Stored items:
______
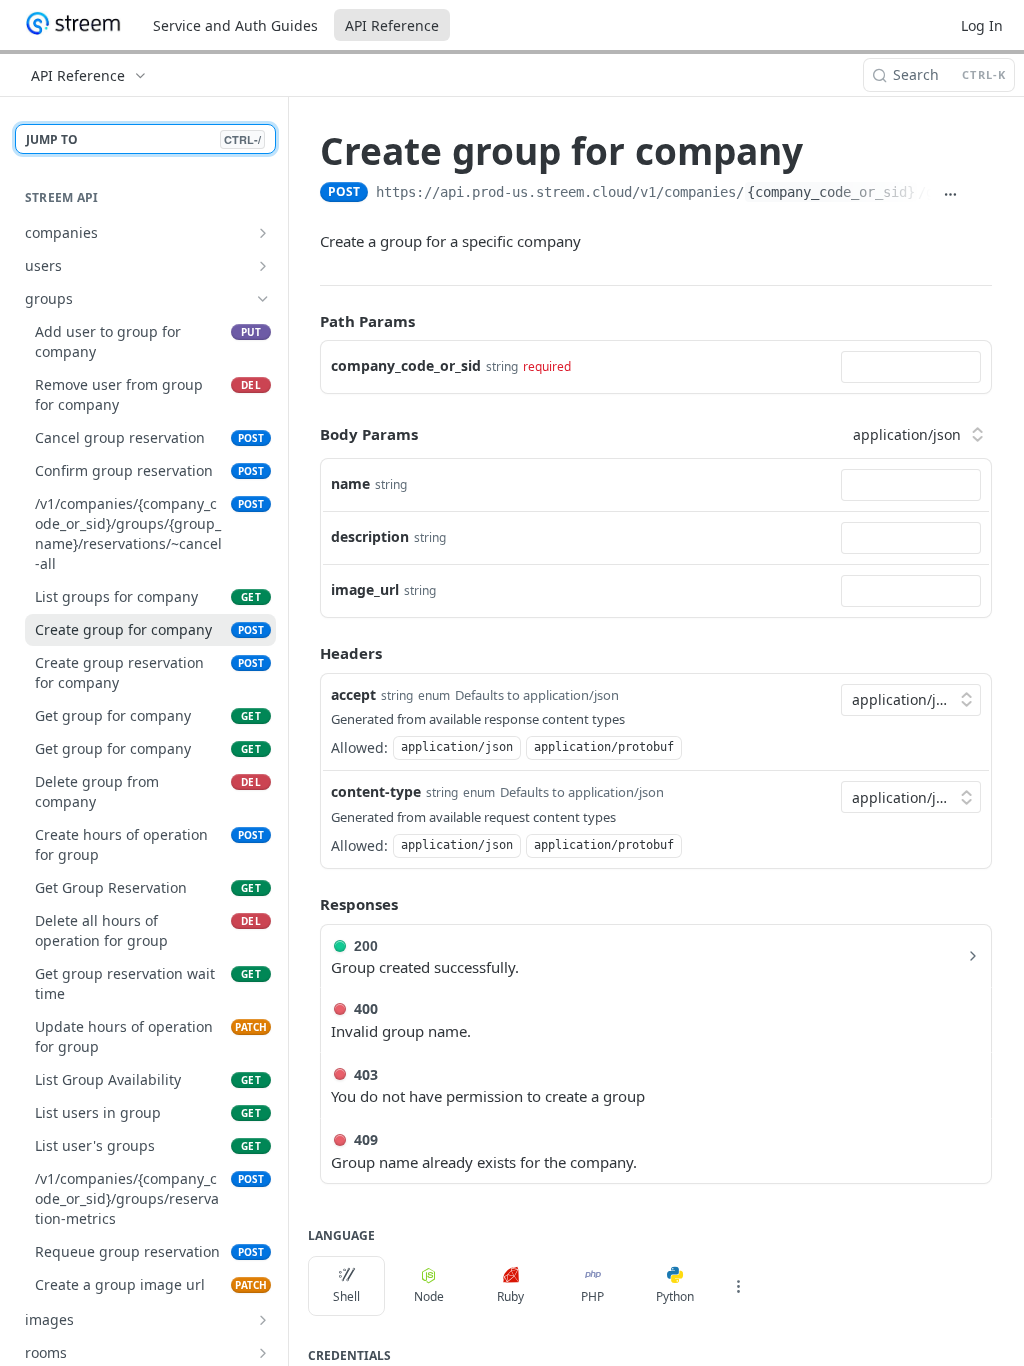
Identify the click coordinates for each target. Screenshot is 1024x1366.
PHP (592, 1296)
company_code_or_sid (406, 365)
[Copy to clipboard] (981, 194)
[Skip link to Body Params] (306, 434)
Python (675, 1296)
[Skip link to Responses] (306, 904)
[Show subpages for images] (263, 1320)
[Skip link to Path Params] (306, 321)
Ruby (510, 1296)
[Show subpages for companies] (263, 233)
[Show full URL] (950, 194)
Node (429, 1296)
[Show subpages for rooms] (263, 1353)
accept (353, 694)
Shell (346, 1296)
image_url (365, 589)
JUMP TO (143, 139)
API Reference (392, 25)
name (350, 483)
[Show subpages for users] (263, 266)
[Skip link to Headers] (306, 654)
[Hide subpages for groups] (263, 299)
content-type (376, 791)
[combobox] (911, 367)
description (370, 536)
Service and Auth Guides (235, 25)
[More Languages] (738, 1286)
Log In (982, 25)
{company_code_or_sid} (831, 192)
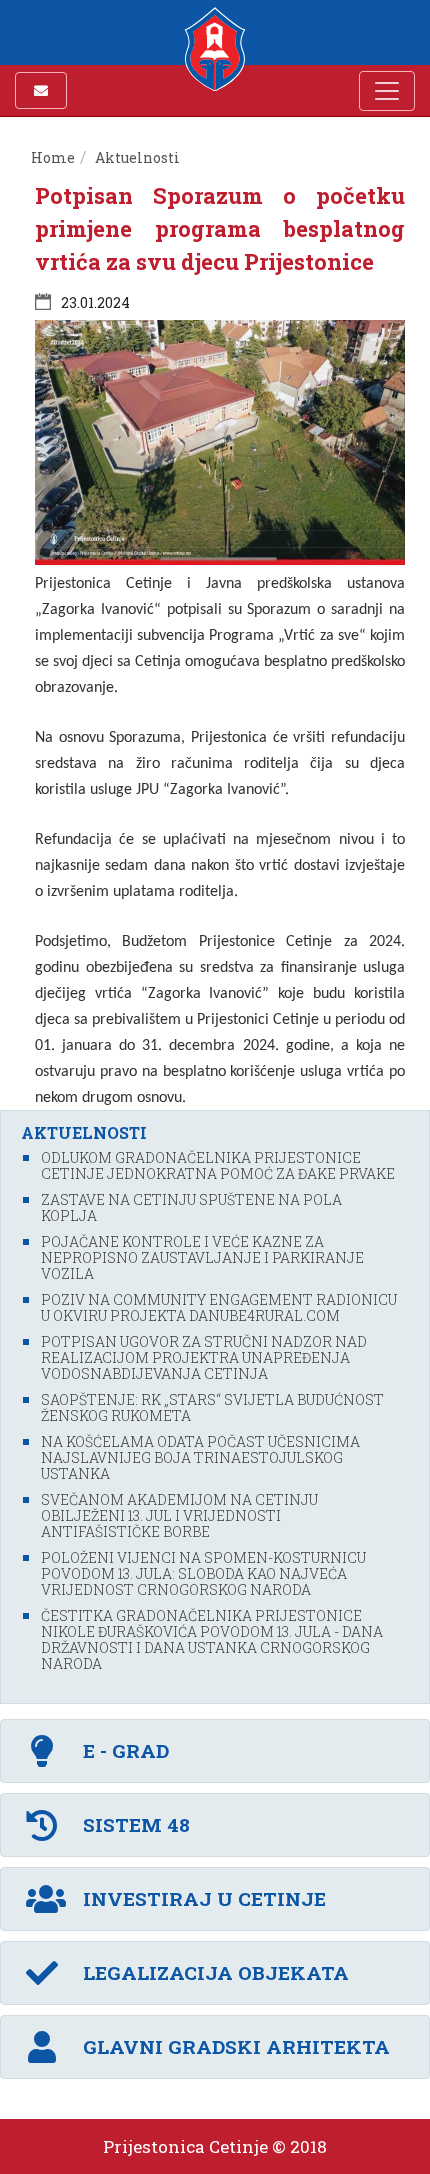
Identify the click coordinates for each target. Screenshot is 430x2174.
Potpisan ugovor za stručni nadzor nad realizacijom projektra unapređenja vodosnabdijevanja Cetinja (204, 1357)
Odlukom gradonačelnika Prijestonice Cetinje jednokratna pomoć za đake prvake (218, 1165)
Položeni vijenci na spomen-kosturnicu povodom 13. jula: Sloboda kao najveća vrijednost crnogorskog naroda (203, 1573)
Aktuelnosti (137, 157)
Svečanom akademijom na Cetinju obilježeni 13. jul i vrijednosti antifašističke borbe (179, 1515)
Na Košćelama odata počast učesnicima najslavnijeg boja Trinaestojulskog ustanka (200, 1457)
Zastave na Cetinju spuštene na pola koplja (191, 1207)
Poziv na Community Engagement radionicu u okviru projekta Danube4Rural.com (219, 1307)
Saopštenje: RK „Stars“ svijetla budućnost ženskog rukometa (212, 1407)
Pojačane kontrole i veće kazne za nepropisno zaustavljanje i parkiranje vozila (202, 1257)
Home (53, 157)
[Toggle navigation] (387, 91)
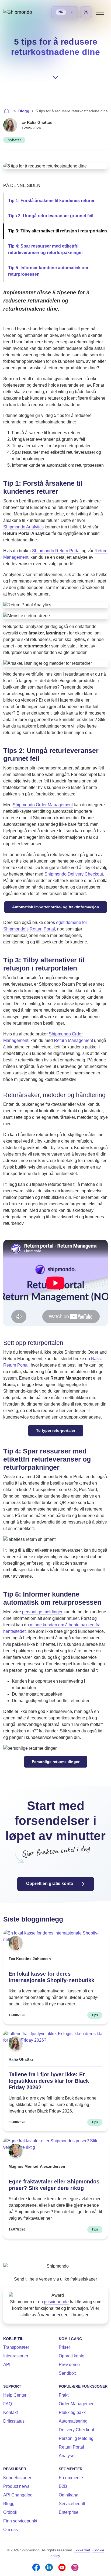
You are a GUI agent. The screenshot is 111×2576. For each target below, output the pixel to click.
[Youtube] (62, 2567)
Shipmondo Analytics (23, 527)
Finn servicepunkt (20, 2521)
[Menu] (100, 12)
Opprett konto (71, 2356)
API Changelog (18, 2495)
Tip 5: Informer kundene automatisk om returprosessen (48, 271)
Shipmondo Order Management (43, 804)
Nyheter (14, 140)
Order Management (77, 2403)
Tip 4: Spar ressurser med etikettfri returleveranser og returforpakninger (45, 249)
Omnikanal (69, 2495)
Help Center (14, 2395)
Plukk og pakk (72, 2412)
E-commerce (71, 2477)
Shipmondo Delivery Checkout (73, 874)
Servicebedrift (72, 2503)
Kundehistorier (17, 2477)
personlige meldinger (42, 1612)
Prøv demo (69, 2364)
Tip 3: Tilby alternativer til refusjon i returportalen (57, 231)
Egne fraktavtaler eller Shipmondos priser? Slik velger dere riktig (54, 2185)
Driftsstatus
______
Above are records; repeat only the lines from the line with "Service and Auth Guides (235, 25)" through the line with "Odlukom gradonačelnika Prijestonice", and leave pictures out.

Service and Auth Guides (235, 25)
[More Languages] (738, 1286)
Log In (982, 25)
{company_code_or_sid} (831, 192)
Identify the click coordinates for each target. Screenshot is 430x2174.
Potpisan ugovor za stručni nadzor nad realizacijom projektra unapređenja vodosnabdijevanja Cetinja (204, 1357)
Odlukom gradonačelnika Prijestonice Cetinje jednokratna pomoć za đake prvake (218, 1165)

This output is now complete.